Molecular docking simulations were performed using Autodock tool in AutoDock4.2.6 software [37]. The three-dimensional (3D) crystal structure of iNOS (PDB ID:3E6T) was obtained from the RCSB protein database. Before docking simulations, the original ligands and water molecules in the crystal structures were removed using PyMOL 3.1 software, and the proteins were saved in PDB format (receptor.pdb). The structures of the compounds were drawn using ChemDraw 2D 17.1 software and converted to three-dimensional structures using ChemDraw 3D 17.1 software and then saved as files in PDB format. In addition, the molecular structures were optimized using Gaussian 16 B.01 software. The AutoDock 4.2.6 tool converted the proteins and ligands into PDBQT format for subsequent docking. For proteins, the parameters of the grid box were set to 126 × 126 × 126 points, with a resolution of 0.275 Å, centered at x, y, z = (−20 Å, −5 Å, 15 Å), with a maximum of 2,500,000 assessments, 27,000 generations, a 0.02 gene mutation rate, and a 0.8 cross-over rate, and 100 GA operations were performed using the Lamarckian genetic algorithm (LGA). A tolerance of 2.0 Å was established for each docking’s root-mean-square deviation (RMSD). The binding affinities in terms of binding energy (ΔG in kcal/mol) for the hits and decoys were predicted by both docking engines. The conformer with minimum binding energy, the one with the highest negative value, was chosen for binding interaction analysis. Finally, the results were visualized and analyzed using PyMOL.

4. Conclusions

In summary, eight benzofurans, including four new compounds, were identified from the culture broth of Penicillium crustosum SCNU-F0046. Their structures were determined based on extensive spectroscopic analysis electronic circular dichroism (ECD) calculations and single-crystal X-ray analysis. All new compounds were tested for antimicrobial activities. The results showed that compound 1 exhibited moderate antibacterial activities against Salmonella typhimuriumi and Staphylococcus aureus, and compound 6 exhibited potent activities against Penicillium italicum, Fusarium oxysporum and Colletotrichum musae.

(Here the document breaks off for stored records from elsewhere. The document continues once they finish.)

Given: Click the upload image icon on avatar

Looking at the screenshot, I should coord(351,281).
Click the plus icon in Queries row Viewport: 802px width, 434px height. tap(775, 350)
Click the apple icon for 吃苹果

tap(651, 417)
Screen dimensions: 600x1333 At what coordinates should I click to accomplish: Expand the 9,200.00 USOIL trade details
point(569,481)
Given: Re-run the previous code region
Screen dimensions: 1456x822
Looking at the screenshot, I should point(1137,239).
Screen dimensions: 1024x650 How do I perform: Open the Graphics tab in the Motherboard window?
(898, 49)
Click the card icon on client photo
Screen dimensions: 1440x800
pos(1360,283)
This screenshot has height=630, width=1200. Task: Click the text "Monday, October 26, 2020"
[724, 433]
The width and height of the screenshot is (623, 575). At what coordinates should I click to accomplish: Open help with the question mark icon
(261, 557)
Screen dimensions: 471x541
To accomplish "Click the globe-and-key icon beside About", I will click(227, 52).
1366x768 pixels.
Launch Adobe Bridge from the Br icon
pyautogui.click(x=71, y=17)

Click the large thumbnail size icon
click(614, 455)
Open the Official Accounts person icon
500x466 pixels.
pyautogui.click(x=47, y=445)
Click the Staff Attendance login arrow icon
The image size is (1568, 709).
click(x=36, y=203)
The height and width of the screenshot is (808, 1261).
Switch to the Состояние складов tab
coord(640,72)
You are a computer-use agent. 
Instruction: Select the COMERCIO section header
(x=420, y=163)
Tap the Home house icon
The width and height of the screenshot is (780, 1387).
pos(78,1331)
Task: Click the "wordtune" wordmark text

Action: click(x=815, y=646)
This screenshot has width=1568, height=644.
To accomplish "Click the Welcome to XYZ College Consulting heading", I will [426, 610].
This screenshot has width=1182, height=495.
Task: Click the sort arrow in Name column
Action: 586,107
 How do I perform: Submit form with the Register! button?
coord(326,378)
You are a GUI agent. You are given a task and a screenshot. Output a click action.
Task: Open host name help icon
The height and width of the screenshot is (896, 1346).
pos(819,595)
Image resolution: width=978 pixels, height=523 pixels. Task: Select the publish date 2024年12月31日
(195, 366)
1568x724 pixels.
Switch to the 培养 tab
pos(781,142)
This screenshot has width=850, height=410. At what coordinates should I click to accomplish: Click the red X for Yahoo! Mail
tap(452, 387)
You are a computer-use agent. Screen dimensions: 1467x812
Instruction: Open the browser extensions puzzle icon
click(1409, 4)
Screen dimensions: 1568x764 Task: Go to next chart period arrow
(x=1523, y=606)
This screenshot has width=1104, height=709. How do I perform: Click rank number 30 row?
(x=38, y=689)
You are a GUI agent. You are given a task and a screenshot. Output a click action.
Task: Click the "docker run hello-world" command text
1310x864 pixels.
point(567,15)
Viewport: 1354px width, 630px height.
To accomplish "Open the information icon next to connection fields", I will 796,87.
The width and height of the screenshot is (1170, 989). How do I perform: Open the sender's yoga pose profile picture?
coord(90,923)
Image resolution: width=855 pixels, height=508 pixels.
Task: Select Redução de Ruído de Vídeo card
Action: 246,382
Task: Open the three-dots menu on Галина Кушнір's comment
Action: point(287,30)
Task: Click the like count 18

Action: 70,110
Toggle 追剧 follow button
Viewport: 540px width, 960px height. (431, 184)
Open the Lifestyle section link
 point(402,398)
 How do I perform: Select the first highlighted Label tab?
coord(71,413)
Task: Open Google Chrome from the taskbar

In addition, the NO inhibitory activity of compounds 1–4 on the LPS-stimulated RWA264.7 cell line was evaluated, and the results indicated that compounds 1 and 4 exhibited potent anti-inflammatory activity with IC₅₀ values of 17.3 μM and 16.5 μM, respectively, which is comparable to the positive control (celecoxib) with an IC₅₀ of 32.1 μM. This study identified compounds with potential antibacterial and anti-inflammatory activities; the investigation into the mechanisms for their anti-inflammatory and antibacterial properties will be undertaken in our coming work.